Effective Leadership: Is Failure an Option?
Managing two approaches to viewing failure
I have not failed. I have just found 10,000 ways that won’t work.
I recently spoke with a mid-level guy in a firm who is in charge of hedging. Let’s pretend he’s in the airline business (he’s not) and that his job is to protect the firm against increases in jet fuel prices. He agrees contractually to buy lots of fuel at today’s prices to prevent the airline from future price increases. If prices increase, he is a hero. If prices fall dramatically, the firm has “lost” substantial sums of money. If he is right 60% of the time, he is brilliant. However, that means that 40% of the time he is wrong.
On the day that fuel prices plummet is he a valued employee or the village idiot?
There are jobs where “failure” is not a good option. Heart surgery and running a nuclear power plant come to mind. But most of us don’t perform heart surgery or, like Homer Simpson, work as a nuclear safety inspector.
Whether you’re a baseball player batting .350 or a fuel hedger succeeding 60% of the time you’re going to “lose” frequently. If that bothers you, you might talk to Homer and get some career advice.

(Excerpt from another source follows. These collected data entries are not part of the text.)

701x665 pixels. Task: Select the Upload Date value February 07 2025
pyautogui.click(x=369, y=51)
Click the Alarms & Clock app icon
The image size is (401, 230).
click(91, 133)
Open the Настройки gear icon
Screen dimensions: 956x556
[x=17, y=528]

The activity of business can be categorized many different ways and some of that activity does not associate well with failure while some requires it. As a leader, it is important that you differentiate between the two.
I’ve worked with companies that had a very predictable business model; where budgets and plans were a solid roadmap of the next 12 months. In this world variance of a negative variety is usually thought of as a performance problem. (C’mon, Homer! Get it right!!)
I’ve worked with other companies—most often private, frequently technology or consumer-product based—that had high failure rates with many at-bats (e.g. new products). Failure in this environment is part of the success formula. “Fail fast, learn, and move on” is the mantra.
What is interesting is when these two mindsets meet. It can happen at either an established company trying to grow in new ways or an entrepreneurial company trying to “act their age” as they mature. Neither is very easy. In fact, it feels and sounds like fingernails on a chalkboard.
I used to fly airplanes as a hobby. There were two different twin engine planes that I frequently flew that had controls in different configurations that could be deadly if you forgot which aircraft you were flying. Grab the wrong handles and rather than change the pitch of the propellers, you’d cut off the fuel to the engines. Silence may be golden, but not in an aircraft! This required the ability to have both configurations memorized and the wherewithal to know which one to use when.
It is similarly dangerous to resort to one mindset when running an organization. If you’re in the entrepreneurial camp, recognize that some activities and behaviors are best when consistent standards are applied. If you run that predictable company, you should realize that when you launch a new product or enable a new division that you must allow for (and even reward) failure.
The amount of failure that you encourage or allow should be fluid as your business needs change. You’re a lot smarter than Homer. Slow the game down and think about what mindset your business requires at this moment.